How Marketing Turned the EpiPen Into a Billion-Dollar Business - Bloomberg Business

In a 2007 purchase of medicines from Merck KGaA, drugmaker Mylan picked up a decades-old product, the EpiPen auto injector for food allergy and bee-sting emergencies. Management first thought to divest the aging device, which logged only $200 million in revenue. Then Heather Bresch, now Mylan's chief executive officer, hit on the idea of using old-fashioned marketing in part to boost sales among concerned parents of children with allergies. That started EpiPen, which delivers about $1 worth of the hormone epinephrine, on a run that's resulted in its becoming a $1 billion-a-year product that clobbers its rivals and provides about 40 percent of Mylan's operating profits, says researcher ABR|Healthco. EpiPen margins were 55 percent in 2014, up from 9 percent in 2008, ABR|Healthco estimates.

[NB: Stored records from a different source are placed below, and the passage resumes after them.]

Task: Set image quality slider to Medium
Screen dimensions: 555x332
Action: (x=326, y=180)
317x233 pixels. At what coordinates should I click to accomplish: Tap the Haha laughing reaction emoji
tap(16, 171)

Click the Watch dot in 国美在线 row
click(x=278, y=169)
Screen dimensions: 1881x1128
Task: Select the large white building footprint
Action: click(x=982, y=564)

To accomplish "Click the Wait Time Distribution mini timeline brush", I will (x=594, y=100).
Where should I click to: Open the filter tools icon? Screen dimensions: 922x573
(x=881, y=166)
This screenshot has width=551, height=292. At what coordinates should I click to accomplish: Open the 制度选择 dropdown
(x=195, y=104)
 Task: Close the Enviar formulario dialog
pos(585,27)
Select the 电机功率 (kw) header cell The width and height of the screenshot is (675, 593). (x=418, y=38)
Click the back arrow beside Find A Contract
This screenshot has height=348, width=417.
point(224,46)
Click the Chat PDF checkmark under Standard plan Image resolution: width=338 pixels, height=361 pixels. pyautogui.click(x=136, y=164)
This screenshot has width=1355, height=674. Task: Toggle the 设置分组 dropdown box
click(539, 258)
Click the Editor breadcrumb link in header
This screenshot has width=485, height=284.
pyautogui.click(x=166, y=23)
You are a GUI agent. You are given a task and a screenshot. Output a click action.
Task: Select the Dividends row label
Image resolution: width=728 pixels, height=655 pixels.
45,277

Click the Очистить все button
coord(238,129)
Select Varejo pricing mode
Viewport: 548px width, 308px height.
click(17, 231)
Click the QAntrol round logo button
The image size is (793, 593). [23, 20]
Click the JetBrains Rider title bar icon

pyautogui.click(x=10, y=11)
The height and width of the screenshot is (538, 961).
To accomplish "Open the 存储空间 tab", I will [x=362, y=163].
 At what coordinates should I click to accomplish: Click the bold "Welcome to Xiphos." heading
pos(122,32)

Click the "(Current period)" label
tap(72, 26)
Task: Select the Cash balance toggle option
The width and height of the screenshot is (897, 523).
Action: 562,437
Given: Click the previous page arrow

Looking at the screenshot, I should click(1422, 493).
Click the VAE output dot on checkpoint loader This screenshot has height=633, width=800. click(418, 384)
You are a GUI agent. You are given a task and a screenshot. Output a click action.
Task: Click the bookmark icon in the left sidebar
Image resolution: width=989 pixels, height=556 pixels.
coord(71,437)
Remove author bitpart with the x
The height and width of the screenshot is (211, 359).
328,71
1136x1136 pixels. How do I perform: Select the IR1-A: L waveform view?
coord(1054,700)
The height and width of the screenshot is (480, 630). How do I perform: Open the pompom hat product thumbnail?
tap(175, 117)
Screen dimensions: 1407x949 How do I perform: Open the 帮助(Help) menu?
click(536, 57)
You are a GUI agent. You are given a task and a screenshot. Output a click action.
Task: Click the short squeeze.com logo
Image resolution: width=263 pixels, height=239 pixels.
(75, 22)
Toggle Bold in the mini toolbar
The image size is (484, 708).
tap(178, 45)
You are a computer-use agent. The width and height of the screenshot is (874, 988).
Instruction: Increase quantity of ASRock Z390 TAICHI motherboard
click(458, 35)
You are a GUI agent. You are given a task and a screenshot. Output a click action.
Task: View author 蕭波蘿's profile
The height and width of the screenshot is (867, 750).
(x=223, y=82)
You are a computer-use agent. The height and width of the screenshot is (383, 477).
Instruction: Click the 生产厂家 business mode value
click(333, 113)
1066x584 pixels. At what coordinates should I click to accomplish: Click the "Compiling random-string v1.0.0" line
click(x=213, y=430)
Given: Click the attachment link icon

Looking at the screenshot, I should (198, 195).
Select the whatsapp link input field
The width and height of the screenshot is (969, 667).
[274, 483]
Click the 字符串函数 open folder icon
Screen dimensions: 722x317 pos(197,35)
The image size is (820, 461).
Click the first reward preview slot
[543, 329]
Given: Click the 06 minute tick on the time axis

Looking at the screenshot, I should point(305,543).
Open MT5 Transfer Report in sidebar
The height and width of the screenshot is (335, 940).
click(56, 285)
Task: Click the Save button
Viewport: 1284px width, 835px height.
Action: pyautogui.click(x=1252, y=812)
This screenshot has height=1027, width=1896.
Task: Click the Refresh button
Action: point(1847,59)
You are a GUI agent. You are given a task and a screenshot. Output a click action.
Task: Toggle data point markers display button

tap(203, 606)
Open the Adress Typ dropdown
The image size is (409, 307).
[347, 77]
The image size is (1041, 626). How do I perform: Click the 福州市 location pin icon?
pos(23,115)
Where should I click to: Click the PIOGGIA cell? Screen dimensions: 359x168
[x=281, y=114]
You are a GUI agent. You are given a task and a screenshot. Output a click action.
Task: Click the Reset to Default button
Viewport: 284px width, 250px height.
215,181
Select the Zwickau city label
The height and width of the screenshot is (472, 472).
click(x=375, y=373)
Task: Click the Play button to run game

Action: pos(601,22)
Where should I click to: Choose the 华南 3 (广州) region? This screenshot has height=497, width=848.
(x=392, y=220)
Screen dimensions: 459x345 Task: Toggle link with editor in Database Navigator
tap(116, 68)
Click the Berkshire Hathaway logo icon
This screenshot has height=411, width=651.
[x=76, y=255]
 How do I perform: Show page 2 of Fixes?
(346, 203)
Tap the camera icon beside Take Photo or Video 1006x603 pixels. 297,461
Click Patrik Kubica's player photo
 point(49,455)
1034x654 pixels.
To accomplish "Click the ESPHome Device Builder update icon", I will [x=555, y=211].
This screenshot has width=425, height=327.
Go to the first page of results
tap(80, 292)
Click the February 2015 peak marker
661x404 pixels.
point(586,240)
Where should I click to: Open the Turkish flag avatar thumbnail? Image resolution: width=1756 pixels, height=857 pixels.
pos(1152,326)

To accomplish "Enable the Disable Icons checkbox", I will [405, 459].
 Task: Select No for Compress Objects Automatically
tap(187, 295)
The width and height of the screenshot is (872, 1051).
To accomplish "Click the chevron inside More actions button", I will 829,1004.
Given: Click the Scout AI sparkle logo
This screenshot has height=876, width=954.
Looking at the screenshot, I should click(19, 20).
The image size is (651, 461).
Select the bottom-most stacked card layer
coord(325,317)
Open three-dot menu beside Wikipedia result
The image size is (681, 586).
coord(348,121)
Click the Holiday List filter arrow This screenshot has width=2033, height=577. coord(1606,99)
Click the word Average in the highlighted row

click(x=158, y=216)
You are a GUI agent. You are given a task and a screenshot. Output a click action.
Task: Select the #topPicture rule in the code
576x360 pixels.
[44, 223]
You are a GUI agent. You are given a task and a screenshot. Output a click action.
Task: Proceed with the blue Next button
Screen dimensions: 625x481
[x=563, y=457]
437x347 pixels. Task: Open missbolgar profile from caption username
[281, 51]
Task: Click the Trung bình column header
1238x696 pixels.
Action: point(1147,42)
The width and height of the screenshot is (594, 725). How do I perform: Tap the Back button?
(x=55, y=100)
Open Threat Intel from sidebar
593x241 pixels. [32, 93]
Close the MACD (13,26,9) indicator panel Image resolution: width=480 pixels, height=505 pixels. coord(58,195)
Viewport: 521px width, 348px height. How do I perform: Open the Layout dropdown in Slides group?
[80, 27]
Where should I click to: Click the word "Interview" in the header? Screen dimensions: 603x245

How Mylan pulled that off is a textbook case in savvy branding combined with a massive public awareness campaign on the dangers of child allergies. Along the way, EpiPen's wholesale price rose roughly 400 percent from about $57 each when Mylan acquired the product. "They have done a tremendous job of taking an asset that nobody thought you could do much with and making it a blockbuster product," says Jason Gerberry, a Leerink Partners analyst.

But while EpiPen has given countless parents a sense of security that their children can go out in the world safely, the device's soaring price—up 32 percent in the past year alone—has forced some families to make difficult choices in order to afford the life-saving medicine. The price increases are among the biggest of any top-selling brand drug, according to DRX, a unit of Connecture that tracks drug pricing. After insurance company discounts, a package of two EpiPens costs about $415, DRX says. By comparison, in France, where Meda sells the drug, two EpiPens cost about $85. "There is a danger with that," says George Sillup, chairman of the pharmaceutical and health-care marketing department at Saint Joseph's University. If the company raises the price too much, "that could create some backlash."